Артисты же Богом данные, т.е. отобранные самой Природой для Театра Жизни, никогда не занимали такого привилегированного положения в обществе и в Театре, как артисты искусственные, и умирали, как правило, в нищете и полной нервной истощенности. Борьба вокруг их творчества разворачивается обыкновенно после их смерти. При жизни естественных артистов любят, знают. И все. У нас они выше «нар. арт. РСФСР» не поднимаются. Но вот еще загадка: если вдруг артист искусственный только приблизился к естественности, вокруг поднимается такой восторг, что, кажется, свершилось чудо.
Если предположить, что в каждом отдельном случае имели место пристрастия тех или иных людей, групп, классов, то все равно подозрительна такая устойчивость на протяжении веков.

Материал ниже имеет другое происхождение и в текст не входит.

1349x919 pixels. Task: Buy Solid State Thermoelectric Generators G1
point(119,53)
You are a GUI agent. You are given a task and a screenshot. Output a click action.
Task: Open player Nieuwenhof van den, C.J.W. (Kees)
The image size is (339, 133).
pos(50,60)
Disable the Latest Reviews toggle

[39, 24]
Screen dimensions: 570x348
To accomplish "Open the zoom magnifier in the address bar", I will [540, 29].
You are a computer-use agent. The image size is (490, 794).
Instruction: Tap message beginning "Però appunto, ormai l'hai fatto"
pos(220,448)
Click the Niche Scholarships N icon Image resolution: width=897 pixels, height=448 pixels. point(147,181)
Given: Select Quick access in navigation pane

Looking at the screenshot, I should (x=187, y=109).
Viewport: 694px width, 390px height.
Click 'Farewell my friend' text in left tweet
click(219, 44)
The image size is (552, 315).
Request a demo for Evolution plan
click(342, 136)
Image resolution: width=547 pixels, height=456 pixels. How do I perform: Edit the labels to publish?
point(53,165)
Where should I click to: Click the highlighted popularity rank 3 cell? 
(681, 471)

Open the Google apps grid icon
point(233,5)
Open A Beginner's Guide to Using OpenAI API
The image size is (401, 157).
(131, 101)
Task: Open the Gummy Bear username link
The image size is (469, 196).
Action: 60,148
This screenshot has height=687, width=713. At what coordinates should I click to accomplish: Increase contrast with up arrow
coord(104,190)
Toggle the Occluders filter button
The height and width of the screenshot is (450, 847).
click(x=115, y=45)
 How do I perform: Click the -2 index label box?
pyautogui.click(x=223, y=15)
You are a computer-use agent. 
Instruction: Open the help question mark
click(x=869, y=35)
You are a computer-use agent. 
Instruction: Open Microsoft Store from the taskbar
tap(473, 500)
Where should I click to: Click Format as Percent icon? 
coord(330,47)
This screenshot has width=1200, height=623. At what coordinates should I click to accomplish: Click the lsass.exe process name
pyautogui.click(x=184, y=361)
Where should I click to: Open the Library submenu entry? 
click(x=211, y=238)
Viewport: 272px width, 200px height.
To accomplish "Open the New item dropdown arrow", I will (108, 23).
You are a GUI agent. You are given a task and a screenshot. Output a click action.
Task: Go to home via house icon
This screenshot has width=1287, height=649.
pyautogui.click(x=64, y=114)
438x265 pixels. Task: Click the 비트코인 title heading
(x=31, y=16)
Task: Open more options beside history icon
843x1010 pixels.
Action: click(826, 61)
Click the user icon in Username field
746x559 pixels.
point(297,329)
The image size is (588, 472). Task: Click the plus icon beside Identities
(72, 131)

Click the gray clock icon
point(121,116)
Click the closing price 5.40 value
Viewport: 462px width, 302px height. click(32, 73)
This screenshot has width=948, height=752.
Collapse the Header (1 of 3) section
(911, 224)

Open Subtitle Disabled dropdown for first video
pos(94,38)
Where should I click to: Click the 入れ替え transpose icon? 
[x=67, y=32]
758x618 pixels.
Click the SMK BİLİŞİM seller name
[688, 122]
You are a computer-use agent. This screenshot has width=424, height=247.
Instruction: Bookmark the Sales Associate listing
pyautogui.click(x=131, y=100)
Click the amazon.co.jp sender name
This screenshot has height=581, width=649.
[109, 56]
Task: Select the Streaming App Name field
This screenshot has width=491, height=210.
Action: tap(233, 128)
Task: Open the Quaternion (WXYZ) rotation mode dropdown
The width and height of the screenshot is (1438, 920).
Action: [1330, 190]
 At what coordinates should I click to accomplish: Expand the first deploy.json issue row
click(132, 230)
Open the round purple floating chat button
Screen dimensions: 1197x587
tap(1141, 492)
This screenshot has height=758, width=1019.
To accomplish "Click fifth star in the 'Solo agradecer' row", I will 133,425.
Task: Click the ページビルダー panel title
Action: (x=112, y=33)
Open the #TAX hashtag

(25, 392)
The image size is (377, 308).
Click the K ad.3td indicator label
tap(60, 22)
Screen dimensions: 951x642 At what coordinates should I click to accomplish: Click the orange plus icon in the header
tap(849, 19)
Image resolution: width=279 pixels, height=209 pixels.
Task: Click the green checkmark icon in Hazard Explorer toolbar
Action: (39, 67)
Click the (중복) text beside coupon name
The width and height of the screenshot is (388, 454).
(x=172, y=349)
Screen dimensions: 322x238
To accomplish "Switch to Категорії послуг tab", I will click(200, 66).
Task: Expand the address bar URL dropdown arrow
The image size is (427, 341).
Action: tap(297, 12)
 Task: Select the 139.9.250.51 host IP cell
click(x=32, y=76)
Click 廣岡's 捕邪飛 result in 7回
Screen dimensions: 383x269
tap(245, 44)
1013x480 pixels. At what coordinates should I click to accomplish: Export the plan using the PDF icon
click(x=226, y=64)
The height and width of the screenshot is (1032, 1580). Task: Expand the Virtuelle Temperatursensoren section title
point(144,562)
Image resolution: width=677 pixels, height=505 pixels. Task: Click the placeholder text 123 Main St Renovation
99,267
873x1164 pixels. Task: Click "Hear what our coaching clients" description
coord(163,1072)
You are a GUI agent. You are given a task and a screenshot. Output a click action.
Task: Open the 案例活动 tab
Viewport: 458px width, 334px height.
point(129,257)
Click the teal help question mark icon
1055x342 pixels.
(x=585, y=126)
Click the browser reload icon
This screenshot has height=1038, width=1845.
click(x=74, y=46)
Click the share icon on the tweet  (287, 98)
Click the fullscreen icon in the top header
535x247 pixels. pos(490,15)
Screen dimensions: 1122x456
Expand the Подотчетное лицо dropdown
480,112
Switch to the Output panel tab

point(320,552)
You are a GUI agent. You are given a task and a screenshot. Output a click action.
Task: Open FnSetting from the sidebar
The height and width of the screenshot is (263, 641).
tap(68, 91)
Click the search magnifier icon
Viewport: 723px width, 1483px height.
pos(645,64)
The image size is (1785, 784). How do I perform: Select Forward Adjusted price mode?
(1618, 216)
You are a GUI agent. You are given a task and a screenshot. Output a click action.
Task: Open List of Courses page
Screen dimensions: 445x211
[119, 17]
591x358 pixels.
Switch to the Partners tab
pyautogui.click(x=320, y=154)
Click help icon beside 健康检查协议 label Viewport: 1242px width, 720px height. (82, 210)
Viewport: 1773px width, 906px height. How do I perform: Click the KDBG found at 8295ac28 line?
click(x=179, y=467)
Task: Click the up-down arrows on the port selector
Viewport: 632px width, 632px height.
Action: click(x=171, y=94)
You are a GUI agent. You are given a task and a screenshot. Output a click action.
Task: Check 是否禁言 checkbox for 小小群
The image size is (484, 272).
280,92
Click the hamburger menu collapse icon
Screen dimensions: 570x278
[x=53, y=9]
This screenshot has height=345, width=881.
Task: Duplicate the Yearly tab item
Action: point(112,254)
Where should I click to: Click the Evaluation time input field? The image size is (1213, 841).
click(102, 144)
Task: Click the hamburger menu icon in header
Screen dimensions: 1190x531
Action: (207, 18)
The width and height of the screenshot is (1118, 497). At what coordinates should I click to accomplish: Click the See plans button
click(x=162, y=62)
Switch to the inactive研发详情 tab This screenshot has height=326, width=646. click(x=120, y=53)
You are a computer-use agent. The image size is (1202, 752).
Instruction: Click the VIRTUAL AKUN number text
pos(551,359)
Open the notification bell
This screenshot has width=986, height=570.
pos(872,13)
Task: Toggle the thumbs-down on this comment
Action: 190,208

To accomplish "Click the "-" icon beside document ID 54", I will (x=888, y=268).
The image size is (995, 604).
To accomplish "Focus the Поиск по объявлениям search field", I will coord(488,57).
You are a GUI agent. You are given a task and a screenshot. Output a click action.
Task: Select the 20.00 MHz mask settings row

Старость! Как важно поймать ее наступление. Пока ты можешь действовать, участвовать в борьбе и даже судить, пока ты уверен, что жизненный опыт и сумма приобретенных знаний, что собраны и организованы единственно верным мировоззрением и позволяют находиться тебе на передних рубежах жизни, – ты молод и все дальше и дальше откладываешь на будущее цель, – ибо пока надо заниматься текущими делами, – цель, которая (единственная, как окажется) помогает удержаться на завоеванных позициях. Потом ты начинаешь догадываться, что идеи твои, отложенные на будущее как вечные, не представляют никакой ценности и давно уже превратились в труху, и ты становишься просто свидетелем времени, потому что жил. И тебе наперебой говорят молодые: вам надо обязательно все это записать! Они завидуют тебе, что ты много жил и видел, был свидетелем. Наступила старость.
Одно из направлений: Дорога к Храму. Это раздумья о том, каким путем отправиться к новому Возрождению, где пролегает та единственная дорога, по которой безбоязненно могут двинуться паломники новой религии – Русского Театра.
Мы снова должны – больше некому – взвалить на себя ответственность за Духовную Судьбу Мира.